By the time I’d showered, cleaned the cage, and locked back up, I was already feeling like I had a hangover. I also felt tired, emotionally drained, mildly depressed, a bit sad, and strangely enough, I felt a little guilty for having the orgasm.

Since this was my first release after a lengthy time in denial, it was my first experience with this neurochemical reaction. Even though I had expected it to happen, I wasn’t prepared for how strong the stew of emotions were that hit me. Even all I’d read about it hadn’t mitigated it. I understand why it happens, but that didn’t make it easier to experience it.

I suppose what men in chastity experience when having an orgasm after a lengthy time of denial is a form of what is called post-coital tristesse (PCT), or after sex sadness. It too is a neurochemical reaction that thoroughly confuses and dulls the mind.  What goes up, must come down. After the dopamine-flood accompanying orgasm, dopamine levels drop below baseline-that is, lower than they were before orgasm.

I’ve learned that being locked in chastity and denied continues to stoke arousal causing the brain to flood itself with dopamine and endorphins.  That means your baseline levels are much higher than normal, so it’s understandable why the hormone and dopamine drop is so precipitous when you come. Once the highly pleasurable orgasm ends, so does the dopamine flows until the arousal cycle starts all over again.

It actually took me the rest of the evening and part of the next day to process what I’d experienced. A part of me felt like I never wanted to have another orgasm while locked and denied since I felt so literally miserable after the orgasm. But, as the week since the release has progressed, my arousal has returned to a high level and I’m getting the dopamine fix again. Lady Jayne has helped with that.

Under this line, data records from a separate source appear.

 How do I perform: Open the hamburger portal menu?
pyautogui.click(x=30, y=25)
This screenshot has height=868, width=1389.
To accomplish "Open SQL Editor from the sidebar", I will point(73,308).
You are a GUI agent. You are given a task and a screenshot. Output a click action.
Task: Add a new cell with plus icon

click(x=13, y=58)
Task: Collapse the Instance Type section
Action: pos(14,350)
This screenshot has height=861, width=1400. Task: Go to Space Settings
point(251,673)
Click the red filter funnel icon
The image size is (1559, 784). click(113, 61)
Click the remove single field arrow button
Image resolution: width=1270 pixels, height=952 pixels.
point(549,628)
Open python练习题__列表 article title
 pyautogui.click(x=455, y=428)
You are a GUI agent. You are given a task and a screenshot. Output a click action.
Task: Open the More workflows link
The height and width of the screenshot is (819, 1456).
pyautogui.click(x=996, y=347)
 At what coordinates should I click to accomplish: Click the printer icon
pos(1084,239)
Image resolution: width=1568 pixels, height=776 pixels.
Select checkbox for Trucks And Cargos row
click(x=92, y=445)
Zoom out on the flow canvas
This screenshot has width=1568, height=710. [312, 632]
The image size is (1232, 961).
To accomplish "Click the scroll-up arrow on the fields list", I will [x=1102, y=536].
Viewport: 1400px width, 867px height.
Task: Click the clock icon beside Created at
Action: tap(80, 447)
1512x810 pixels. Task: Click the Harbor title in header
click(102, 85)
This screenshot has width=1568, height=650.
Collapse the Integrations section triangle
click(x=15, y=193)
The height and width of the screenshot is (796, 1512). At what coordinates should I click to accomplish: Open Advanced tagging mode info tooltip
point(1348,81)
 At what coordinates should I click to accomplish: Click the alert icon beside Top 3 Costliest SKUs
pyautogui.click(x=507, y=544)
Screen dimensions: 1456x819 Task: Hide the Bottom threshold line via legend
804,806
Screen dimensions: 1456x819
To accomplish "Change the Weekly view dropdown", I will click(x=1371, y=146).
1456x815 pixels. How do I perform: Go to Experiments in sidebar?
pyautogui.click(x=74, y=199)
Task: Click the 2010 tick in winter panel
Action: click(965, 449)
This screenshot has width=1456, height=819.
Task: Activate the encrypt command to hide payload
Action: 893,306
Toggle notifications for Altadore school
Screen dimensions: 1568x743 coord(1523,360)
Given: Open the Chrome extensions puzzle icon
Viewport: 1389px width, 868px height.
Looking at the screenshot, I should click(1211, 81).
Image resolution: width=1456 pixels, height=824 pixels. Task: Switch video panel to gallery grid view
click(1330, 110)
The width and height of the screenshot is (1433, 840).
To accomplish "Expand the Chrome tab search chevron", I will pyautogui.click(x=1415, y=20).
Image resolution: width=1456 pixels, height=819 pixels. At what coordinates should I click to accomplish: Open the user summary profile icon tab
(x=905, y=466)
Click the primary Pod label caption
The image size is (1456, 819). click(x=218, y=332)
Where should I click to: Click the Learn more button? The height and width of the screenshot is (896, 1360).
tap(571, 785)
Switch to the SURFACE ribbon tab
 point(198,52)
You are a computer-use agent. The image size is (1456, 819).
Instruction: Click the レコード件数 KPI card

Satisfied I have adjusted to the cage, she has added daily teasing to the mix. That probably has me feeling more aroused than anytime since my chastity exploration started on Christmas Eve. So, yes, I’m already craving another release. I just wonder if the next time the drop will be as hard as the last time. I find myself hoping it is something you learn to deal with better with practice.

I don’t really have another orgasm on the horizon to approach with the mixture of eager anticipation and dread since the 30-day introduction to chastity that Lady Jayne and I agreed to ends this coming Wednesday. While nothing has been decided about extending our agreement yet, we’ve talked about it some in recent days. It seems clear we’re both interested in continuing with each other and agreeing for her to take permanent ownership. But, at least right now I’m considering taking the rest of January off and restarting with her on the first of February. I think I could use the time to process what I learned over the 30 days and see how it feels to be unlocked again. That I think would help me to decide if a more permanent relationship with Lady Jayne is what I really want.

The thing is, I already have a strong feeling that getting started in the chastity lifestyle is a lot easier than walking away from it once you’ve had the experience of being locked. That’s one reason I feel like I should take a step back for a week or so to see what it feels like being unlocked again. Since Lady Jayne locked me for the first time, sometimes I feel like Neo sitting in a dark room with Morpheus when he holds out his hand and offers two options. The pill of knowledge or the pill of blissful ignorance. The red pill or the blue pill.

Do I to go forward living in the dopamine-fueled bliss I’ve experienced while in chastity under the complete control of Lady Jayne? Or, do I go back to the way things were before, blissfully ignorant of how my past penis-centrism affected about every aspect of my life and relationships with others? Like Neo, I feel I’m facing a very important decision. And, it’s not an easy one to make.